We reflected on what it means to have a voice. To be silenced. We reflected on boundaries and spaces; how to symbolize, characterize, or, in other words, describe and manifest their own voice as a national voice. How to connect across divides.
We read poems by Denise Levertov, Adrienne Rich, Audre Lorde, Elizabeth Alexander, Julie Marie Wade, Ada Limón, and more. We experimented with form: ars poetica, persona, ekphrasis, inauguration poems, and collaborative writing. We discussed erasure as a conversation, as silencing, and as voicing from the margins of a dominant narrative. We explored what stories might be missing from our own histories.
We talked about designs where voting is difficult and/or inaccessible; particularly those that are associated with marginalized communities; such as felon voting, what places even qualify as voting areas, where they disperse the polls, private places that don’t have to adhere to the disabilities act, immigrant ID and documentation, etc. We wrote about resistance. And hope.
Much gratitude to Amy Miller of Louisville Literary Arts, Sharon Scott of ArtXFm WXOX, and our sponsor Kentucky Humanities for this powerful experience.
I am blown away by Jodi’s poem that fuses academic analysis, sci-fi film, and the grotesque abstraction of a subject that is creeping and lurking and in the static of our necklines: monsters in our everyday experience. Jodi is a fierce and creative thinker and poet.
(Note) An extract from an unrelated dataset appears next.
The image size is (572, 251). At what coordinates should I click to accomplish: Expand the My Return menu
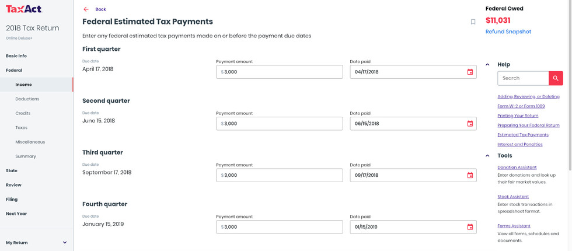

Kay Shamblin. I so very much admire the questioning and infolding of a clear voice that is tense and visceral. With surprising and surreal associations, I find myself reading and rereading Kay’s writing. The poems fully embrace the harshness and softness of a continuing need to speak on violences we experience. The titles are also fabulously weird & immediately grab me as a reader.
Andrea Hansen’s poem calls to us via mantra-like repetition, evoking stronger and more nuanced images and connections each time. Andrea’s writing is vulnerable and imaginative.
Izzy Wilson’s writing explores a hybrid identity and how silence is a type of horror. She offers specific and detailed narratives, allowing a once-silenced collective and diverse national voice speak its pain through her words. I am impressed by the reach of Izzy’s poetic voice.
Katy Harvey’s writing is meditative and philosophical. Her poems beautifully illustrate symbolism for silencing and the importance of words, and how language is active and dynamic.
I am humbled by Diane Cruze and her ability to reach into history to connect across time. In one poem, Diane reflects on a photograph of suffragists and relates it to current movements and marches, down to the details of hats they wore. Diane’s poems remind us that we are all part of a legacy, and that is our power.